[PATCH 13/14] nvmet-tcp: enable TLS handshake upcall

Mon Aug 7 02:15:53 PDT 2023

On 8/7/23 10:51, Sagi Grimberg wrote:
> 
> 
> On 8/3/23 13:51, Hannes Reinecke wrote:
>> Add functions to start the TLS handshake upcall when
>> the TCP TSAS sectype is set to 'tls1.3' and add a config
>> option NVME_TARGET_TCP_TLS.
>>
>> Signed-off-by: Hannes Reincke <hare at suse.de>
>> ---
>>   drivers/nvme/target/Kconfig    |  14 ++++
>>   drivers/nvme/target/configfs.c |  63 +++++++++++++++-
>>   drivers/nvme/target/nvmet.h    |   1 +
>>   drivers/nvme/target/tcp.c      | 133 +++++++++++++++++++++++++++++++--
>>   4 files changed, 203 insertions(+), 8 deletions(-)
>>
>> diff --git a/drivers/nvme/target/Kconfig b/drivers/nvme/target/Kconfig
>> index 79fc64035ee3..15af2b4341f6 100644
>> --- a/drivers/nvme/target/Kconfig
>> +++ b/drivers/nvme/target/Kconfig
>> @@ -84,6 +84,20 @@ config NVME_TARGET_TCP
>>         If unsure, say N.
>> +config NVME_TARGET_TCP_TLS
>> +    bool "NVMe over Fabrics TCP target TLS encryption support"

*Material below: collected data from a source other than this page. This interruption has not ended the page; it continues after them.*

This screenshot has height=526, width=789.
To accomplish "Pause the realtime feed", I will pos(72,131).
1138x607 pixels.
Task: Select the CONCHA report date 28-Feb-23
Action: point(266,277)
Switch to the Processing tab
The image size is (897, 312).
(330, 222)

>> +    depends on NVME_TARGET_TCP
>> +    select NVME_COMMON
>> +    select NVME_KEYRING
>> +    select NET_HANDSHAKE
>> +    help
>> +      Enables TLS encryption for the NVMe TCP target using the 
>> netlink handshake API.
>> +
>> +      The TLS handshake daemon is availble at
>> +      https://github.com/oracle/ktls-utils.
>> +
>> +      If unsure, say N.
>> +
>>   config NVME_TARGET_AUTH
>>       bool "NVMe over Fabrics In-band Authentication support"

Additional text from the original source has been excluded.